Arabuluculuk ancak ihtiyari kalabilir, zorunlu olamaz, dava şartı olamaz
Burak, “Menfaat temelli bir konu, tarafları masada tutan ve kimin kime hakkı geçtiğini önemsemeyen bir mekanizma, bu mekanizmada da hukukçular diyoruz ki evet madem yapılacak hukukçularda kalsın. En azından biraz daha adaletli olur. Ama topyekûn adaletten vazgeçiyoruz. Yargı dışına meseleyi iteliyoruz. Arabuluculuk ancak ihtiyari kalabilir, dava şartı olamaz ve işçinin 100 liralık alacağını arabuluculuk sistemi içerisinde 150 lira alabilme şansı olamaz. İşçi 100 liralık alacağına en fazla hakkı olan 100 lira alabilir. Çoğu zamanda azını alır. Yani vazgeçer davadan, neden vazgeçer; adaletin geç işlemesinden mütevellit, o süreçte adalet sopa olarak kullanılıp, bak işte 2 yıl sonra alacaksam şimdi bunu peşin para alırım, giderlerimi karşılarım düşüncesine girer, bu adalet değildir. Bu yaklaşımdan derhal çıkmamız gerekiyor. İleride toplumu tamamen menfaat temelli, adalet duygularından arınmış ve adalet kaygıları olmayan bir kitle haline getiririz. Daha önceki tüm toplantılarda da dile getirdim, arabuluculuk ile ilgili görüşlerim budur” ifadelerini kullandı.

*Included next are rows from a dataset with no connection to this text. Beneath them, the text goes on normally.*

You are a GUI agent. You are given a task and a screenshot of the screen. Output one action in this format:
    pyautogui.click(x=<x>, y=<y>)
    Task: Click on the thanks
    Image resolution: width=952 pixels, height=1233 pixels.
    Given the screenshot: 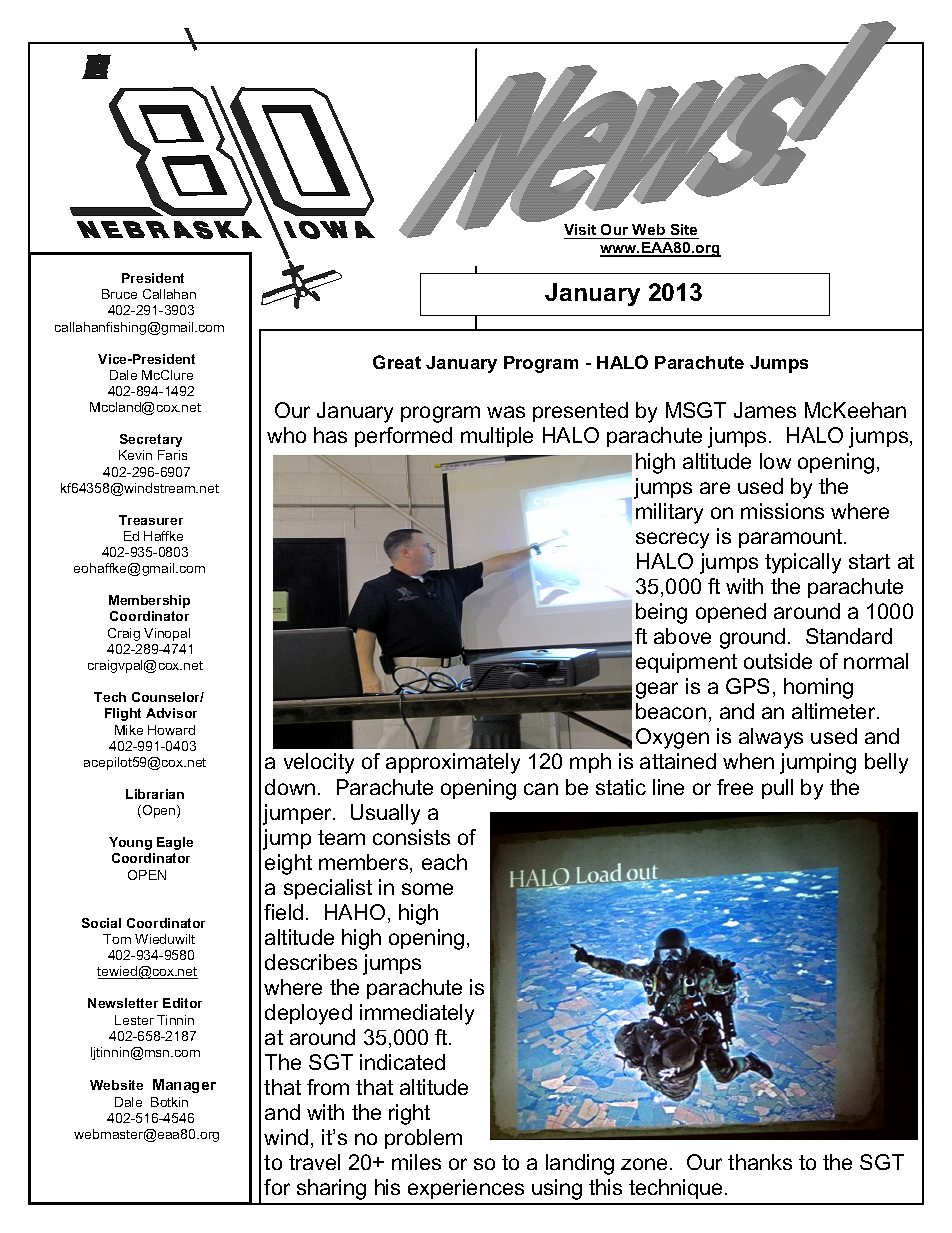 What is the action you would take?
    pyautogui.click(x=760, y=1162)
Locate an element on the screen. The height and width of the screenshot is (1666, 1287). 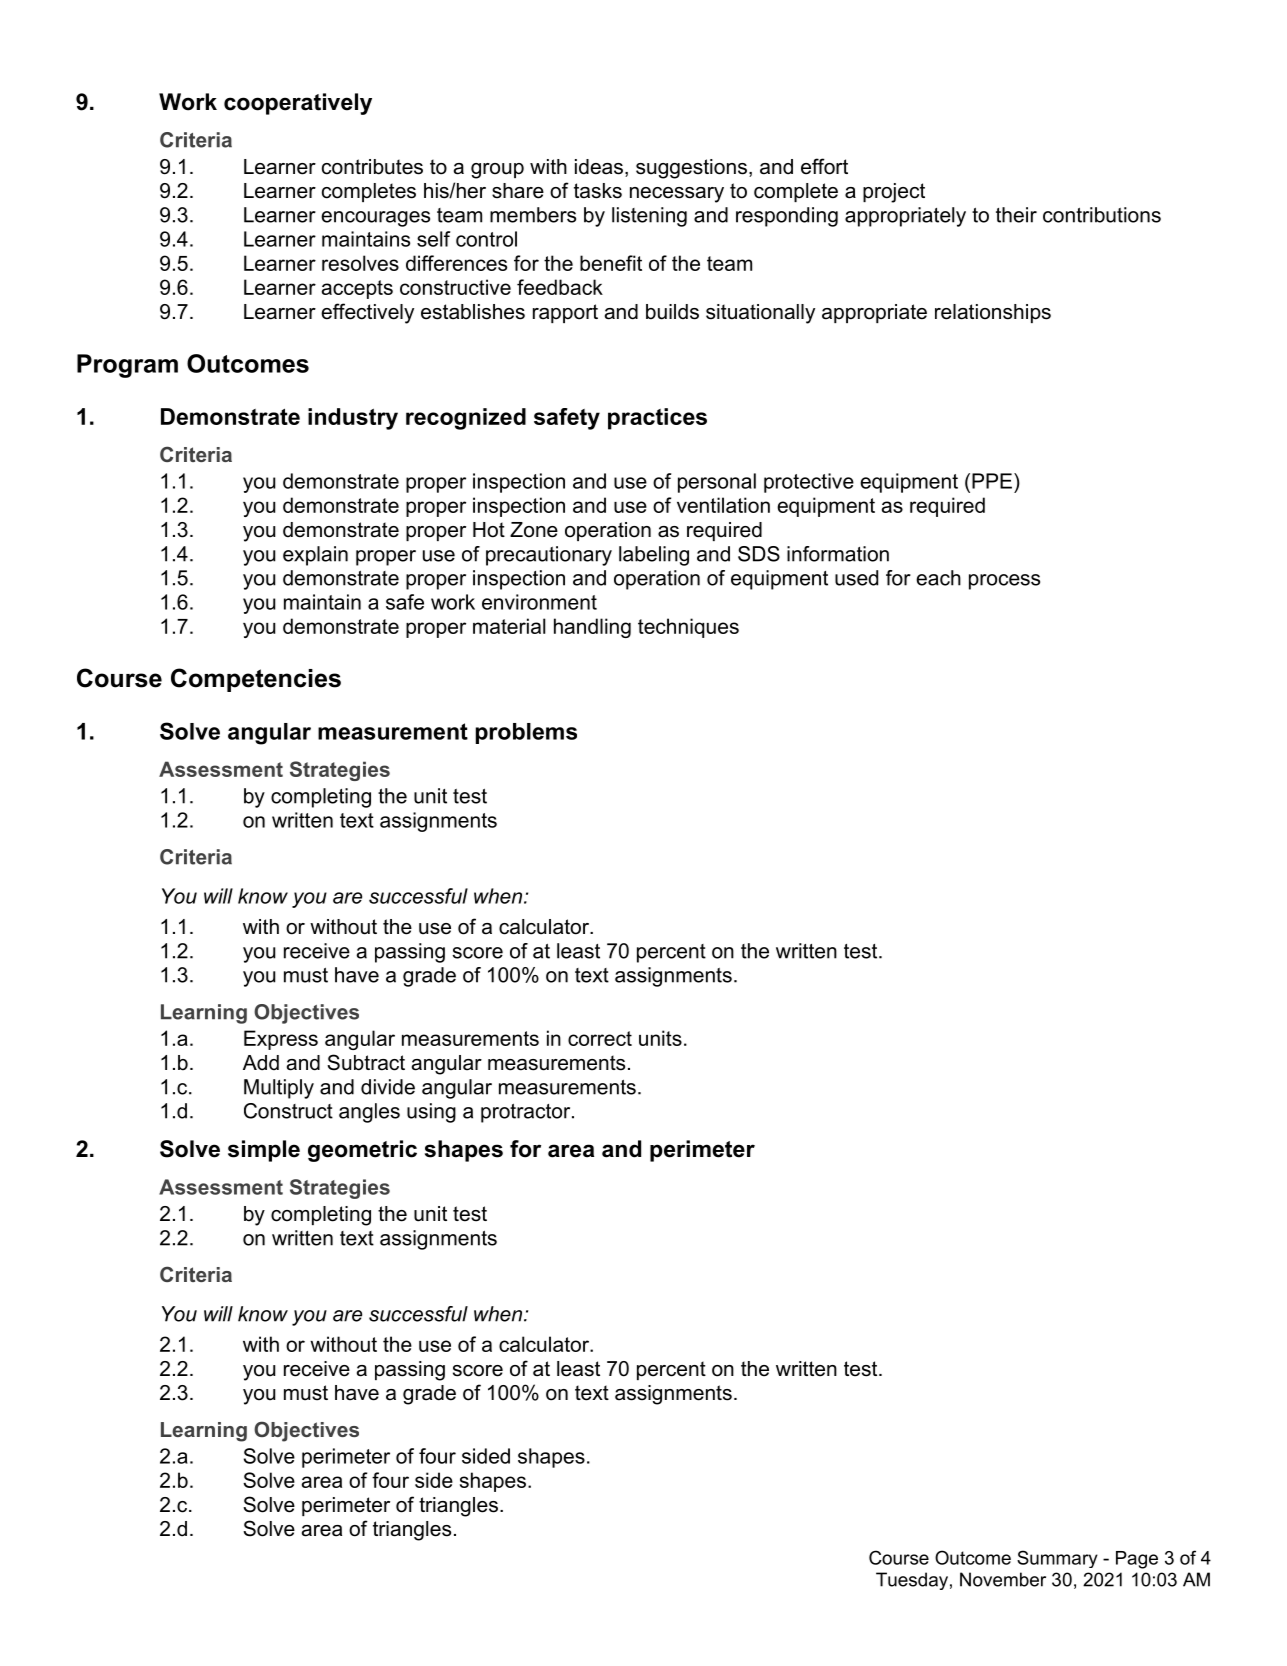
Competencies is located at coordinates (256, 680).
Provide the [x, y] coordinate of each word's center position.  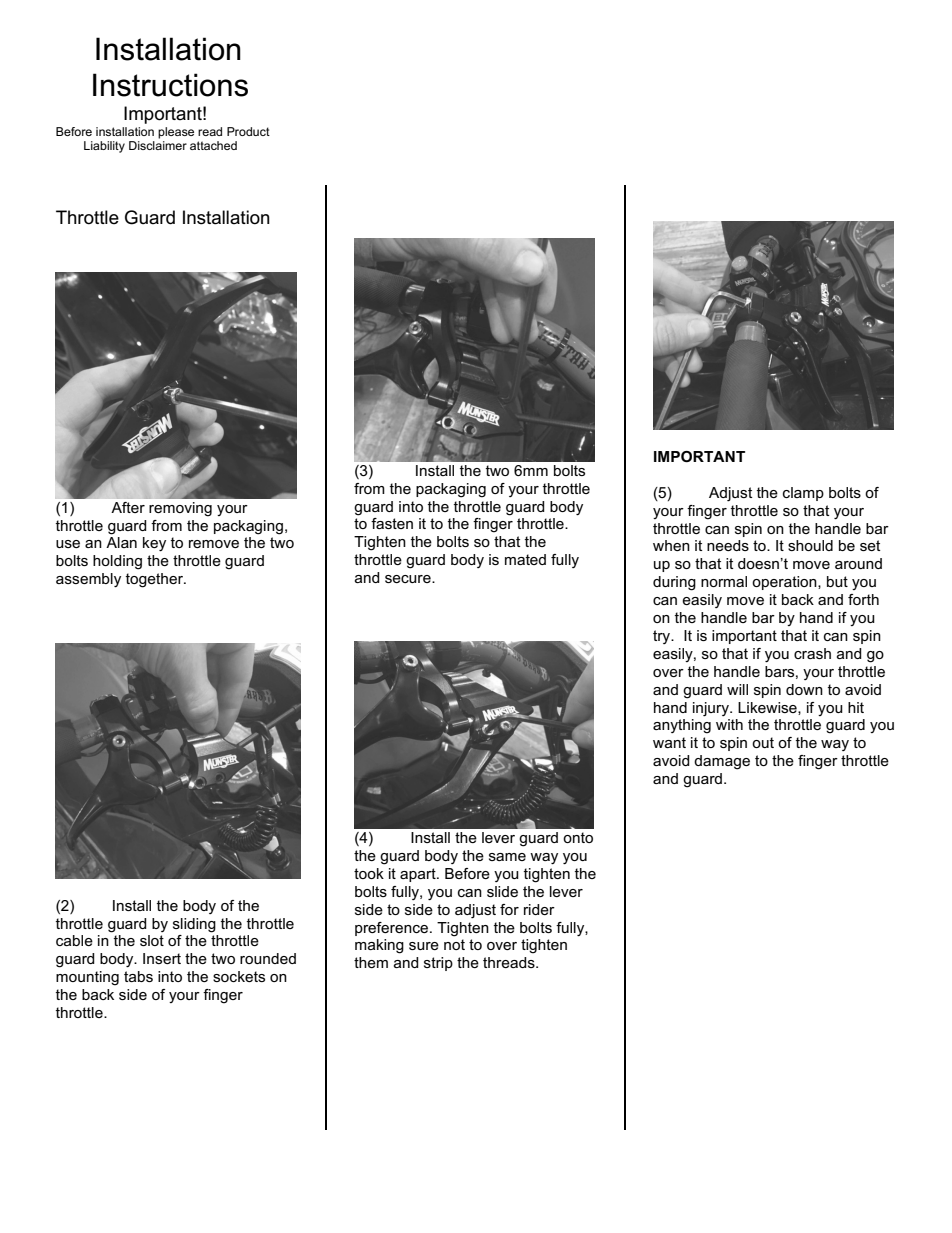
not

İşçi avukat meselesini ortadan kaldırmalıyız
İşçi avukat meselesine değinen Başkan Burak, “İşçi avukat meselesini ortadan kaldırmamız gerekiyor. Avukatlık mesleği temelinde bağımsız olmayı barındırır ve işçi avukat meselesi avukatlığın bağımsızlık ruhunu öldürmektedir. Şirket ve kurumların icra takip dosyaları ise başlı başına hukuksuz ve angaryadır. Avukatlığın kumar gibi sonucu tahsile bağlı, 100 dosyadan 30’unu tahsil edip, 30’unun ücretine 70 tane dosyayı da bedavaya yapan bir meslek olmaktan çıkması gerekmektedir. Bir dosya alıyorsunuz sonucu tahsile bağlı, bu kumar, başka bir şey değil. Tahsil edilmeyen dosyalara belki de tahsil edilmiş dosyalardan iki kat daha fazla mesai ayrılıyor ve orada yapılan sözleşmeler, özellikle bankalar ve kamu kurumları sair bunlarda yapılan sözleşmelerde, ücret avukatlar tarafından alınmıyor. Ne olmuş oluyor; o iş hacmi yok ediliyor. Baro veznesini öneriyorum. Baro veznesi kurumu şarttır. Baro veznesi oluşturulup, iş peşin ücret ile baroya girmelidir. Vergilendirilmesi baroda yapılmalıdır. İşin ücreti avukatın hesabına baro vesilesiyle geçmelidir, vergisi kaynakta kesilmelidir” şeklinde konuştu.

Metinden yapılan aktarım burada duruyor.